§ **EXCERPTED PASSAGE**:
****************************************

Huh. Looks like these are only 15 years old. I thought that, with the Clinton and the Kerrigan and the TV Guide, they must have been bandied about on Compuserve.

https://www.everseradio.com/winners-of-the-washington-post-style-invitational-bad-simile-and-metaphor-contest/
posted by darksasami at 6:28 PM on November 19, 2023 [3 favorites]




Metafilter: 'sentence's''
posted by clavdivs at 7:41 PM on November 19, 2023


Which isn’t a complaint, understand, I’m just noting that and suggesting that if you suspect these were not actually compiled from student writing you are almost certainly correct.

yeah it's copypasta, like the 'relaxen and watchen das blinkenlights' thing people used to send around. i like it better that way tbh.
posted by Sebmojo at 10:05 PM on November 19, 2023


Yeah I remember seeing this floating around the Internet in the 90s for sure
posted by potrzebie at 10:12 PM on November 19, 2023 [1 favorite]


I don’t know whether they came from high school students or not

I do.
posted by Paul Slade at 11:22 PM on November 19, 2023


National Lampoon's Lines From the Slushpile column ("culled from unsolicited
manuscripts sent to a prominent
editor of fiction") once had this:

"Well," he said. "Voila for now."
posted by Paul Slade at 11:42 PM on November 19, 2023 [3 favorites]


"Well," he said. "Voila for now."

Reminiscent of Del Boy, from Only Fools & Horses. "Mange tout Rodney, mange tout."
posted by faceplantingcheetah at 11:52 PM on November 19, 2023 [1 favorite]


Like Kerrigan? Raven-haired, fair Nancy? Generously orthodentated is she, yargh!
posted by DeepSeaHaggis at 11:55 PM on November 19, 2023


I'm glad everyone who was never themselves humiliated in public by any of their teachers is enjoying this. Ignore me; carry on.
posted by Cardinal Fang at 1:13 AM on November 20, 2023


We will, thanks.
posted by Klipspringer at 6:13 AM on November 20, 2023 [3 favorites]


I'm glad everyone who was never themselves humiliated in public by any of their teachers is enjoying this.

Relax. No actual kids were humiliated. These are the work of grown adults amusing themselves by cooking up deliberately awful sentences.
posted by Paul Slade at 6:18 AM on November 20, 2023 [3 favorites]


The politician was gone but unnoticed, like the period after the Dr. on a Dr Pepper can.

Hold on a minute…

DEAR GOD

I am never going to unsee this now.
posted by The Pluto Gangsta at 6:23 AM on November 20, 2023 [5 favorites]


Actual bad writing is far more boring. That's one of the things that makes it bad. And honestly I see lots of it in my job, it mostly consists of saying what you've already said to pad out your paragraph. In summary, bad writing is a land of not enough contrasts.
posted by emjaybee at 7:23 AM on November 20, 2023 [7 favorites]


I am pretty sure one could come up with stuff as good or better from real high school students, specially when they are doing it on purpose.

One time in high school the class complained that the public speaking teacher, who was an authoritarian asshole, was giving bad grades if he did not like the politics in one’s speech.

****************************************

§ **WHAT IS REQUIRED**:
Answer these questions about the comment thread.
1. Which user posted the comment at 6:28 PM on November 19, 2023?
2. What is the name of the National Lampoon column that Paul Slade quotes?
3. According to emjaybee, what does actual bad writing mostly consist of?

§ **SOURCE DATA**:
****************************************

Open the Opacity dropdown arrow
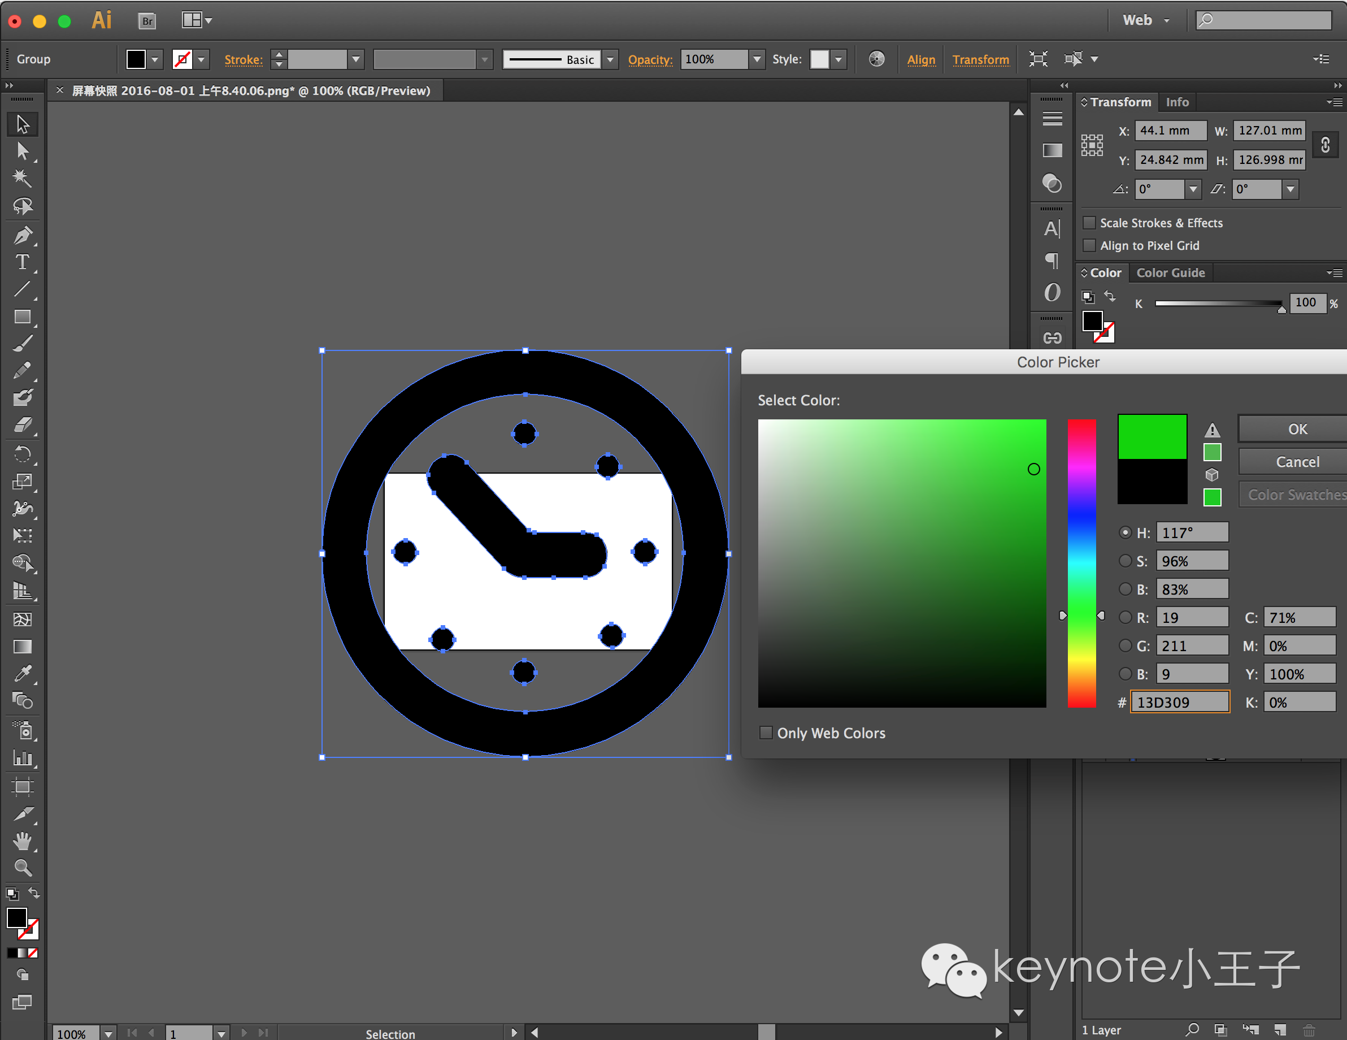This screenshot has width=1347, height=1040. [757, 59]
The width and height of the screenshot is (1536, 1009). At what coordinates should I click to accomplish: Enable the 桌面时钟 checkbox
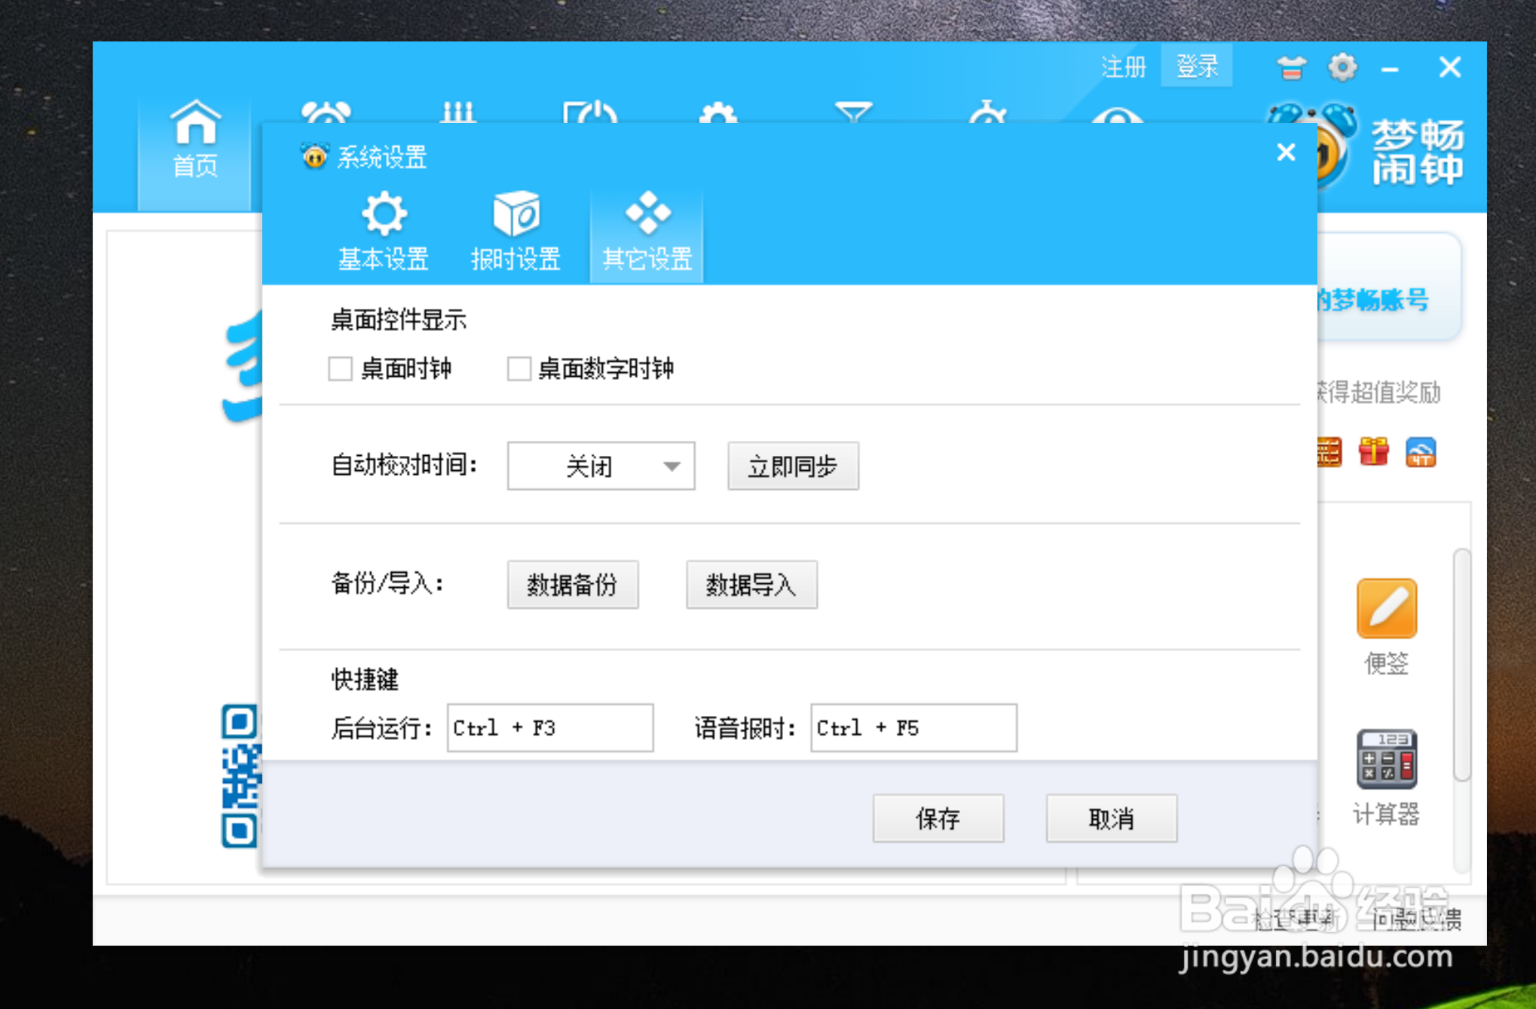click(340, 369)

****************************************

§ **RIGHT ANSWER**:
1. darksasami
2. Lines From the Slushpile
3. Saying what you've already said to pad out your paragraph